→ DO THIS: Copy every one of the following entries without changing anything in them.

→ EXCERPTED RECORDS:
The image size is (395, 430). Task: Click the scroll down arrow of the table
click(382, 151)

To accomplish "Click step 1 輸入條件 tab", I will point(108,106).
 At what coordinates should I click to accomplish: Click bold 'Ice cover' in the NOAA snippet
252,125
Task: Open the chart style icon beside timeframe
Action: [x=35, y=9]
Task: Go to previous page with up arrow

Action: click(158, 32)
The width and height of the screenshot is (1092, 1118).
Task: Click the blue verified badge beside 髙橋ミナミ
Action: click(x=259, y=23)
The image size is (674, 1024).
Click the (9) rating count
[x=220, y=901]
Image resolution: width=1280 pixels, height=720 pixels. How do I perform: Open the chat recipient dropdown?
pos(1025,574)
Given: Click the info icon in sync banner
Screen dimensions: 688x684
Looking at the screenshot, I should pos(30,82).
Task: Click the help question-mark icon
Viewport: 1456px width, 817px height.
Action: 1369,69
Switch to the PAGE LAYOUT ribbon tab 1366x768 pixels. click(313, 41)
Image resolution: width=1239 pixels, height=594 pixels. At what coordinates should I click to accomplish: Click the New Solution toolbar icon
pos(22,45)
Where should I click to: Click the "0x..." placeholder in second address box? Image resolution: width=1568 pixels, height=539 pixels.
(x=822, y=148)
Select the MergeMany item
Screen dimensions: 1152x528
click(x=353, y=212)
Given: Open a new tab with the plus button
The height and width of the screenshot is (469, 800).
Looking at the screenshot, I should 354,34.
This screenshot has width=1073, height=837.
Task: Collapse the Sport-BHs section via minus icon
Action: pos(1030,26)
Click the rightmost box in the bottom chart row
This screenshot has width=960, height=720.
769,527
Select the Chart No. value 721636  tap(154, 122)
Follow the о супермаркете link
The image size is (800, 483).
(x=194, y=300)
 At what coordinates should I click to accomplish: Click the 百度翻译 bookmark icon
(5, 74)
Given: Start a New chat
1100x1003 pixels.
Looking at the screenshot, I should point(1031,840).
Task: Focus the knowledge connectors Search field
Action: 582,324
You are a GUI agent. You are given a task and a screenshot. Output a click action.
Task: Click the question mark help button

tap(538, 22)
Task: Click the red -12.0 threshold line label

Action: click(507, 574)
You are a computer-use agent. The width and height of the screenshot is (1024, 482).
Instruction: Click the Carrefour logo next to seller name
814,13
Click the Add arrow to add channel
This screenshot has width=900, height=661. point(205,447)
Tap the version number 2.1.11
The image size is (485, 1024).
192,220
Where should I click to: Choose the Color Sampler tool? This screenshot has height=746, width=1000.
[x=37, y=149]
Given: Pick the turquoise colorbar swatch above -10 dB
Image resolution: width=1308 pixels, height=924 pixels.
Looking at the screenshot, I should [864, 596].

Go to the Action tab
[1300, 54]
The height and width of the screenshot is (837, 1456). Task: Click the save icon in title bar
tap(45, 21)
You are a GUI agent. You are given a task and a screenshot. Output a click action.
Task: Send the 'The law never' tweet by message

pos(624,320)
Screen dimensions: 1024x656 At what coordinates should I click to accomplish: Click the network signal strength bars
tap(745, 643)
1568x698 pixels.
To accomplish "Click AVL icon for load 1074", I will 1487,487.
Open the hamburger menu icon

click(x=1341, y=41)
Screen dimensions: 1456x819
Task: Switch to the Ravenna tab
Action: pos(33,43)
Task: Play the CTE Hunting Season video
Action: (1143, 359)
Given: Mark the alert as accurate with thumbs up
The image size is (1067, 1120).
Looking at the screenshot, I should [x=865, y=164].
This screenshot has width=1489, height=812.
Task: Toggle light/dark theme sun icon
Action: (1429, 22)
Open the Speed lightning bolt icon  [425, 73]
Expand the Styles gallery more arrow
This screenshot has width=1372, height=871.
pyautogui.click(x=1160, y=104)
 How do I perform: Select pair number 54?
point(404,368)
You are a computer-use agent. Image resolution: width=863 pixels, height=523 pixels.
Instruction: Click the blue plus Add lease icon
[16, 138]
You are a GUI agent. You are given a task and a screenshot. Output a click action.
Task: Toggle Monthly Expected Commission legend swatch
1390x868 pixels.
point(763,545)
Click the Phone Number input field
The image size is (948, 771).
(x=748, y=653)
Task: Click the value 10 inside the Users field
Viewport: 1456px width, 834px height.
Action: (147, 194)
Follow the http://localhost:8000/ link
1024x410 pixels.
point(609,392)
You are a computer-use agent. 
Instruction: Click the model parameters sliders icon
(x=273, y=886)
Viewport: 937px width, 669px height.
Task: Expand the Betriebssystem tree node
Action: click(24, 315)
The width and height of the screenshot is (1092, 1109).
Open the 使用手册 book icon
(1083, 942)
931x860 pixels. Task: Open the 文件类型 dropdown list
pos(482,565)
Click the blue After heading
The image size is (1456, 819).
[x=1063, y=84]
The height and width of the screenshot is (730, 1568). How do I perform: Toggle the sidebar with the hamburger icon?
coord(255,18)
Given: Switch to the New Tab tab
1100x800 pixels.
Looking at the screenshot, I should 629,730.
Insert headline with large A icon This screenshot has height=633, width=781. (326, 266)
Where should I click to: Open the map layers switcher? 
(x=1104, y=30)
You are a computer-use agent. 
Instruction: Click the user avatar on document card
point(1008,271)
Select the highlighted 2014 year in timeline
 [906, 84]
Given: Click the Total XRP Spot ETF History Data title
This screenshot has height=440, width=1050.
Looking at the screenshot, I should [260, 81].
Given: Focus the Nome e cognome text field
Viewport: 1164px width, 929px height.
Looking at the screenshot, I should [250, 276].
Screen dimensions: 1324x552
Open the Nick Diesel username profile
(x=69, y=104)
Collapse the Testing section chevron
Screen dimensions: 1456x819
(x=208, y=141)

→ TASK ANSWER:
The image size is (395, 430). Task: Click the scroll down arrow of the table
click(382, 151)

To accomplish "Click step 1 輸入條件 tab", I will point(108,106).
 At what coordinates should I click to accomplish: Click bold 'Ice cover' in the NOAA snippet
252,125
Task: Open the chart style icon beside timeframe
Action: [x=35, y=9]
Task: Go to previous page with up arrow

Action: click(158, 32)
The width and height of the screenshot is (1092, 1118).
Task: Click the blue verified badge beside 髙橋ミナミ
Action: click(x=259, y=23)
The image size is (674, 1024).
Click the (9) rating count
[x=220, y=901]
Image resolution: width=1280 pixels, height=720 pixels. How do I perform: Open the chat recipient dropdown?
pos(1025,574)
Given: Click the info icon in sync banner
Screen dimensions: 688x684
Looking at the screenshot, I should pos(30,82).
Task: Click the help question-mark icon
Viewport: 1456px width, 817px height.
Action: 1369,69
Switch to the PAGE LAYOUT ribbon tab 1366x768 pixels. click(313, 41)
Image resolution: width=1239 pixels, height=594 pixels. At what coordinates should I click to accomplish: Click the New Solution toolbar icon
pos(22,45)
Where should I click to: Click the "0x..." placeholder in second address box? Image resolution: width=1568 pixels, height=539 pixels.
(x=822, y=148)
Select the MergeMany item
Screen dimensions: 1152x528
click(x=353, y=212)
Given: Open a new tab with the plus button
The height and width of the screenshot is (469, 800).
Looking at the screenshot, I should 354,34.
This screenshot has width=1073, height=837.
Task: Collapse the Sport-BHs section via minus icon
Action: pos(1030,26)
Click the rightmost box in the bottom chart row
This screenshot has width=960, height=720.
769,527
Select the Chart No. value 721636  tap(154, 122)
Follow the о супермаркете link
The image size is (800, 483).
(x=194, y=300)
 At what coordinates should I click to accomplish: Click the 百度翻译 bookmark icon
(5, 74)
Given: Start a New chat
1100x1003 pixels.
Looking at the screenshot, I should point(1031,840).
Task: Focus the knowledge connectors Search field
Action: 582,324
You are a GUI agent. You are given a task and a screenshot. Output a click action.
Task: Click the question mark help button

tap(538, 22)
Task: Click the red -12.0 threshold line label

Action: click(507, 574)
You are a computer-use agent. The width and height of the screenshot is (1024, 482).
Instruction: Click the Carrefour logo next to seller name
814,13
Click the Add arrow to add channel
This screenshot has width=900, height=661. point(205,447)
Tap the version number 2.1.11
The image size is (485, 1024).
192,220
Where should I click to: Choose the Color Sampler tool? This screenshot has height=746, width=1000.
[x=37, y=149]
Given: Pick the turquoise colorbar swatch above -10 dB
Image resolution: width=1308 pixels, height=924 pixels.
Looking at the screenshot, I should [864, 596].

Go to the Action tab
[1300, 54]
The height and width of the screenshot is (837, 1456). Task: Click the save icon in title bar
tap(45, 21)
You are a GUI agent. You are given a task and a screenshot. Output a click action.
Task: Send the 'The law never' tweet by message

pos(624,320)
Screen dimensions: 1024x656 At what coordinates should I click to accomplish: Click the network signal strength bars
tap(745, 643)
1568x698 pixels.
To accomplish "Click AVL icon for load 1074", I will 1487,487.
Open the hamburger menu icon

click(x=1341, y=41)
Screen dimensions: 1456x819
Task: Switch to the Ravenna tab
Action: pos(33,43)
Task: Play the CTE Hunting Season video
Action: (1143, 359)
Given: Mark the alert as accurate with thumbs up
The image size is (1067, 1120).
Looking at the screenshot, I should [x=865, y=164].
This screenshot has width=1489, height=812.
Task: Toggle light/dark theme sun icon
Action: (1429, 22)
Open the Speed lightning bolt icon  [425, 73]
Expand the Styles gallery more arrow
This screenshot has width=1372, height=871.
pyautogui.click(x=1160, y=104)
 How do I perform: Select pair number 54?
point(404,368)
You are a computer-use agent. Image resolution: width=863 pixels, height=523 pixels.
Instruction: Click the blue plus Add lease icon
[16, 138]
You are a GUI agent. You are given a task and a screenshot. Output a click action.
Task: Toggle Monthly Expected Commission legend swatch
1390x868 pixels.
point(763,545)
Click the Phone Number input field
The image size is (948, 771).
(x=748, y=653)
Task: Click the value 10 inside the Users field
Viewport: 1456px width, 834px height.
Action: (147, 194)
Follow the http://localhost:8000/ link
1024x410 pixels.
point(609,392)
You are a computer-use agent. 
Instruction: Click the model parameters sliders icon
(x=273, y=886)
Viewport: 937px width, 669px height.
Task: Expand the Betriebssystem tree node
Action: click(24, 315)
The width and height of the screenshot is (1092, 1109).
Open the 使用手册 book icon
(1083, 942)
931x860 pixels. Task: Open the 文件类型 dropdown list
pos(482,565)
Click the blue After heading
The image size is (1456, 819).
[x=1063, y=84]
The height and width of the screenshot is (730, 1568). How do I perform: Toggle the sidebar with the hamburger icon?
coord(255,18)
Given: Switch to the New Tab tab
1100x800 pixels.
Looking at the screenshot, I should 629,730.
Insert headline with large A icon This screenshot has height=633, width=781. (326, 266)
Where should I click to: Open the map layers switcher? 
(x=1104, y=30)
You are a computer-use agent. 
Instruction: Click the user avatar on document card
point(1008,271)
Select the highlighted 2014 year in timeline
 [906, 84]
Given: Click the Total XRP Spot ETF History Data title
This screenshot has height=440, width=1050.
Looking at the screenshot, I should [260, 81].
Given: Focus the Nome e cognome text field
Viewport: 1164px width, 929px height.
Looking at the screenshot, I should [250, 276].
Screen dimensions: 1324x552
Open the Nick Diesel username profile
(x=69, y=104)
Collapse the Testing section chevron
Screen dimensions: 1456x819
(x=208, y=141)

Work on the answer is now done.